Bugün yeni zirveler deneyen bu güç; zalimlikleri ve acımazlıklarıyla, yeni doğan Ayşelerden, 80 yaşındaki dedelere kadar her yaş gurubuna adeta, ’soykırım’ uygularcasına muamelede bulunuluyor.
Değişen bir şey yok.
Baksanıza, ülkede Adalet sözünü hatırlatan, ne bir yargıç var, ne de yürekli Akil bir insan kalmadı.
Amerikalı senatörler, Erdoğan rejimine adaleti hatırlatıyor.
Bu utanç yetmez mi?
Senato’daki 100 senatörden 54’ü imzaladı mektubu.
Ülkenin, bağımsız hâkimlerden kurtarıldığını, yerine partizan yargıçları atadığını belirtiyor Amerikalı senatörler.
“Özgür olmayan ülke” klasmanındaki diktatör rejiminin sona erdirilmesini istiyorlar.
Türkiye’nin, Çin’den sonra en çok gazeteci hapseden ülke olduğuna dikkat çekiyorlar.
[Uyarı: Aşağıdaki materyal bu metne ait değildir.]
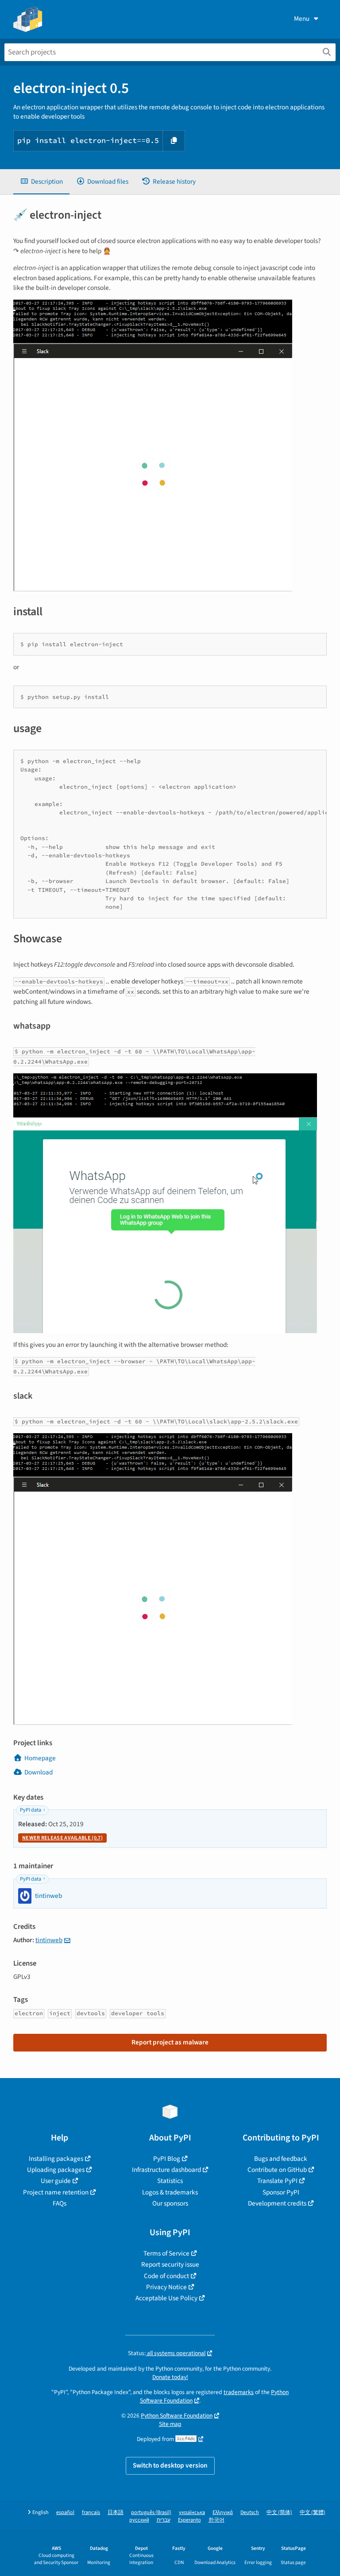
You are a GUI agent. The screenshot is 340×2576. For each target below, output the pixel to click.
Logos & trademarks (170, 2192)
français (91, 2512)
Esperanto (189, 2520)
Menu (301, 18)
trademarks (239, 2392)
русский (139, 2520)
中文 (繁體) (312, 2512)
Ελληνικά (222, 2512)
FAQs (59, 2203)
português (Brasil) (151, 2512)
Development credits (277, 2203)
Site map (170, 2424)
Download (38, 1772)
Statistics (170, 2181)
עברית (163, 2520)
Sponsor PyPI (281, 2192)
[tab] (41, 182)
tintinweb (48, 1940)
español (65, 2512)
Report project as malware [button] (170, 2042)
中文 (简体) (279, 2512)
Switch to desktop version (170, 2465)
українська (192, 2512)
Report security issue (170, 2264)
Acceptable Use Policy (166, 2298)
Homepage (40, 1758)
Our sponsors (170, 2203)
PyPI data (30, 1810)
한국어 (216, 2520)
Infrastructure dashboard (166, 2170)
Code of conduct (166, 2276)
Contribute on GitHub (277, 2170)
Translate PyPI (277, 2181)
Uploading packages (56, 2170)
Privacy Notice (166, 2287)
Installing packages (56, 2158)
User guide (56, 2181)
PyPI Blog (166, 2158)
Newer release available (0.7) (62, 1838)
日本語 (116, 2512)
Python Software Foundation (176, 2415)
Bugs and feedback (280, 2158)
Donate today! (170, 2377)
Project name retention (56, 2192)
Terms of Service (166, 2253)
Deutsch (249, 2512)
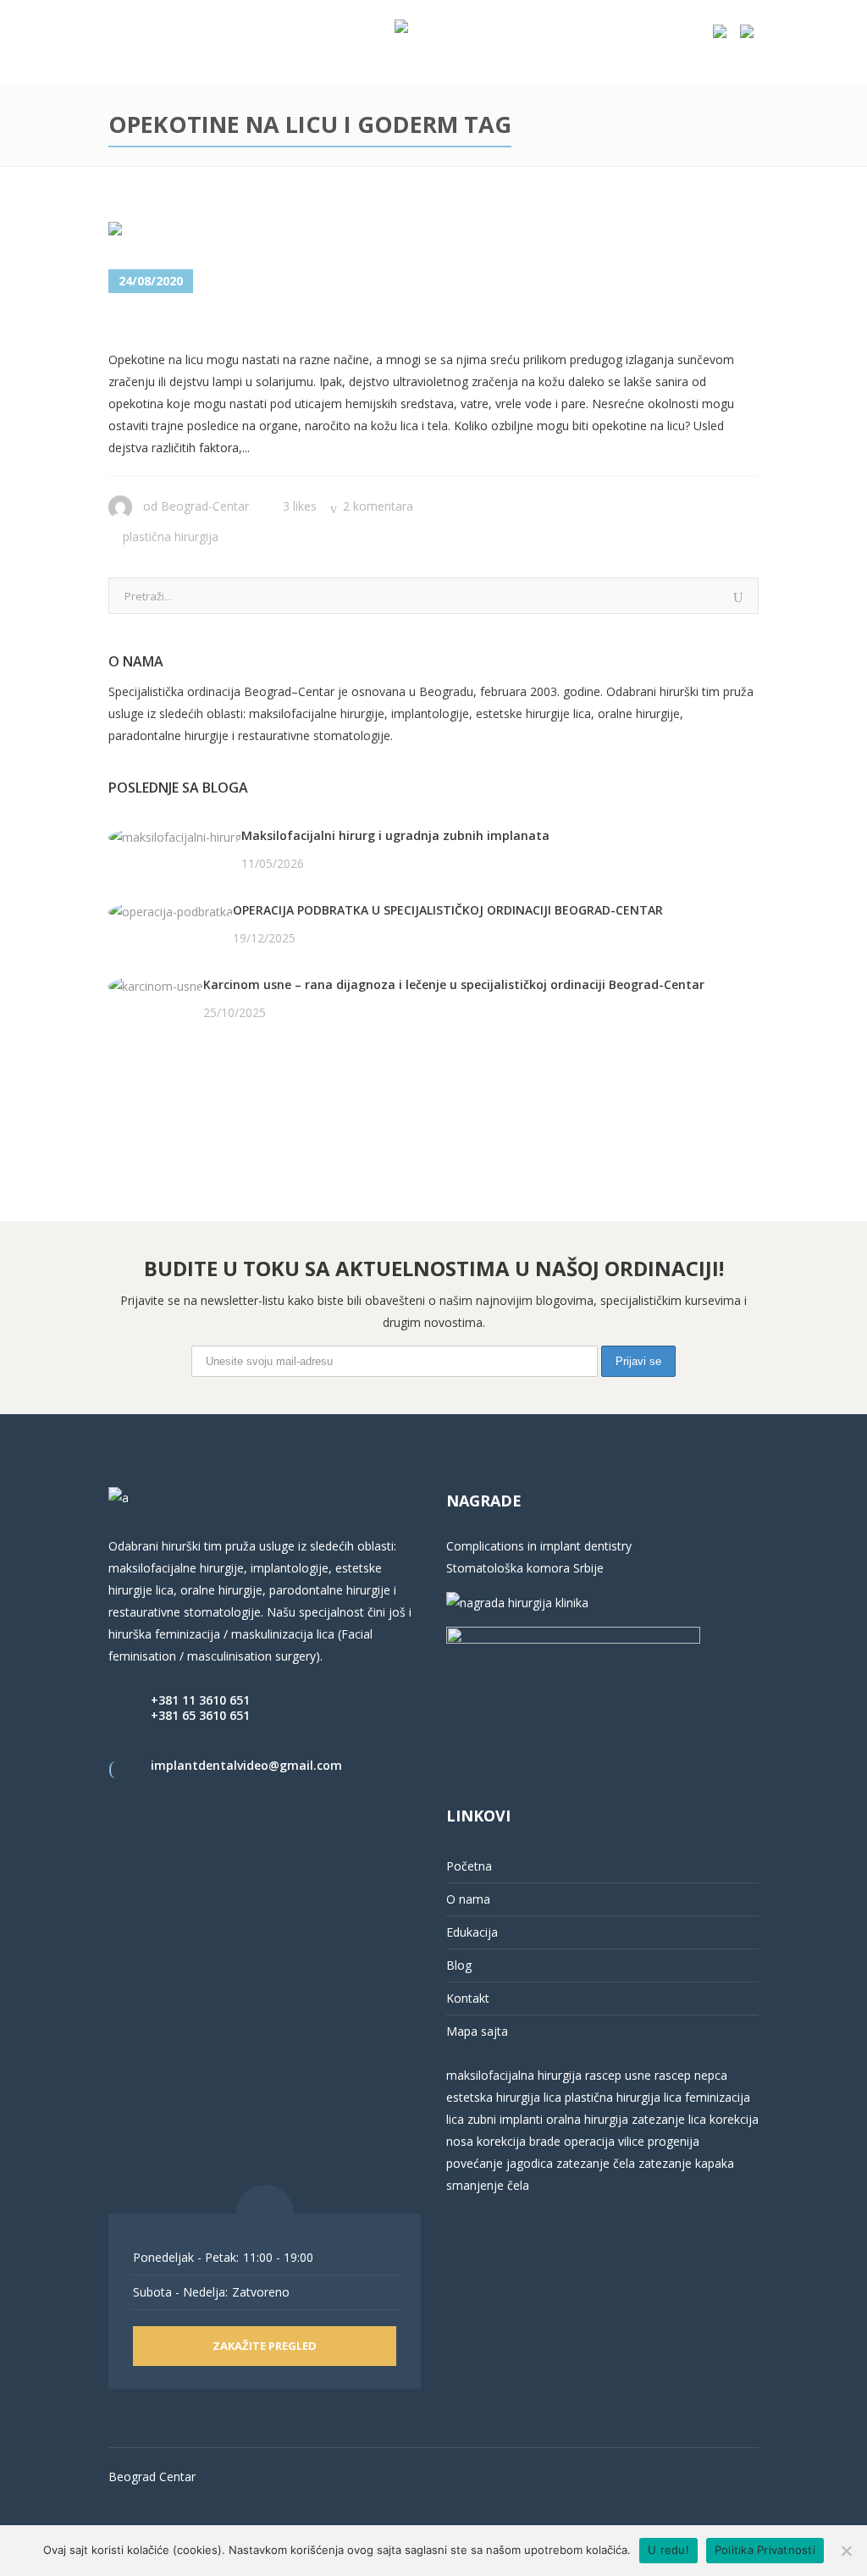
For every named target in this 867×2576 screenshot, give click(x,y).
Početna (469, 1866)
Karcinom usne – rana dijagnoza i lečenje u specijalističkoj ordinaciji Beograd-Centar (453, 984)
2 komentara (378, 506)
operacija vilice (604, 2141)
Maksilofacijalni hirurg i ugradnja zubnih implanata (395, 835)
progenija (673, 2141)
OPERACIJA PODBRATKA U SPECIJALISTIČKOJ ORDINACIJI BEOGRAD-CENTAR (448, 910)
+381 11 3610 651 (200, 1700)
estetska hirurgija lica (503, 2097)
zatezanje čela (595, 2163)
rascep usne (618, 2075)
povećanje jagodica (499, 2163)
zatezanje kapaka (686, 2163)
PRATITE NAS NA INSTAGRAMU (196, 1100)
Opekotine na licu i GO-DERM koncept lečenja (359, 323)
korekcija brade (519, 2141)
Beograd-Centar (205, 506)
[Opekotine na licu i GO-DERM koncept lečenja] (210, 232)
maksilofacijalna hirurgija (515, 2075)
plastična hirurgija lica (621, 2097)
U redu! (668, 2550)
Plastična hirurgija (170, 536)
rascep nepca (689, 2075)
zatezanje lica (669, 2119)
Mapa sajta (477, 2031)
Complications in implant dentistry (539, 1546)
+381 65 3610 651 (200, 1715)
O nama (468, 1899)
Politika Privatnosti (765, 2550)
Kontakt (467, 1998)
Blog (459, 1965)
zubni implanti (505, 2119)
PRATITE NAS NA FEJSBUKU (186, 1078)
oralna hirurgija (587, 2119)
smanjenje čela (487, 2185)
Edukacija (472, 1932)
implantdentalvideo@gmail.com (246, 1765)
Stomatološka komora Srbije (525, 1568)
Biden’a ‘Başkanlık adaylığı sırasında demokrasiyi teşvik etme’ ve ‘Dünya çapında yükselen otoriterlik dalgasıyla mücadele etme’ sözü verdiğini hatırlatıyorlar.
Bu ‘rahatsız edici sicilin’ düzeltmesi için baskı yapılmasını talep ediyorlar.
Daha senatörlerin mektubunun mürekkebi kurumadan, bir kez daha adaleti hatırlatıyor Amerikalılar.
ABD Dışişleri Bakanlığı bu defa diploması sopasıyla…
Türkiye’ye; “ AİHM kararlarına uymaya, iç hukuk ve uluslararası yükümlülüklerine uygun olarak davaya adil, şeffaf ve hızlı bir çözüm sağlamaya çağırıyoruz.” diyorlar..
49 yıl önce Deniz Gezmiş, duvardaki “adalet” sözüne gülmüştü.
Bugün tüm dünya cafcaflı adalet saraylarını süsleyen söylem ve eylemlere hem gülüyor, hem de diploması dersi veriyor.
Bu utanç yetmiyor mu?
Adaletiniz batsın…
Tozlu arşivlerde solmuş resimler de, günümüzün paslı vicdanlılarına engel olamıyor.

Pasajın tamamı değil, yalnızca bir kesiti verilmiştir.